- To be done:
How would you render this sentence from the passage on pH stabilization in pipelines into Spanish: "This means that there is very little need for replenishment of the pH stabiliser."

The pH stabilisation technique can be used for corrosion control in wet gas pipelines when no or very little formation water is transported in the pipeline. This technique is based on precipitation of protective corrosion product films on the steel surface by adding pH-stabilising agents to increase the pH value of the water phase in the pipeline. The pH-stabilisation technique has been taken into use in several wet gas condensate pipelines and is currently being considered for several new fields. This technique is very well suited for use in pipelines where glycol is used as hydrate preventer, as the pH stabiliser will be regenerated together with the glycol. This means that there is very little need for replenishment of the pH stabiliser.

Experiments for qualification of the pH stabilisation technique at the IFE have shown that protective films form in a short time at temperatures between 40°C and 100°C, reducing the corrosion rate to less than 0.1mm/y. At lower temperatures around 20°C, the iron carbonate precipitation is very slow and it may take several months to obtain protective corrosion films. Since the initial corrosion rate is low at 20°C and with a high pH value, it is acceptable to wait a few months for a protective corrosion film to form.

A major application for the pH-stabilisation technique has been the Troll pipelines. The Troll field, originally developed by Shell and operated by Statoil, is a large gas-condensate field in the Norwegian sector of the North Sea. The field commenced operation in 1996. The water depth is about 300 metres and, in order to minimise the size of the offshore production facilities, it was decided to perform a simple processing with only removal of free water offshore. This solution meant that wet gas with CO² had to be transported in two 36-inch pipelines over a distance of 65km from the platform to shore. The Troll field is a ‘sweet’ gasfield with a CO² content of 0.3%. The pipeline inlet and outlet temperature is 50ºC and 5ºC, respectively. Monoethylene glycol is injected at the pipeline inlet in order to control hydrate formation. It was originally decided to use glycol as the only additive with a rather large corrosion allowance, as the low CO² pressure gave a low corrosivity in the system.

- Data block:

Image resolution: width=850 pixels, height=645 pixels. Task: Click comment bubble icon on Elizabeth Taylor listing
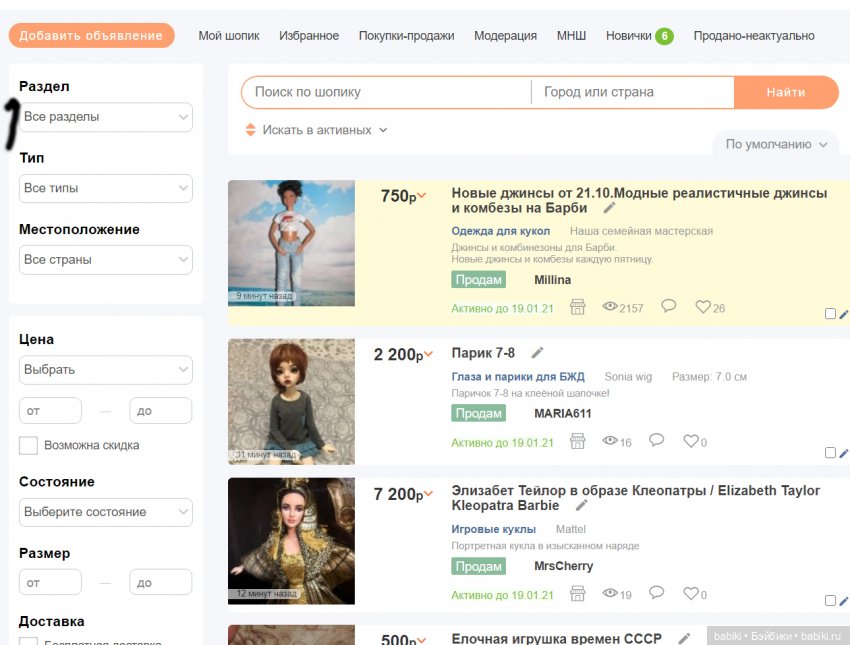point(656,593)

- Result below:
Esto significa que hay muy poca necesidad de reponer el estabilizador de pH.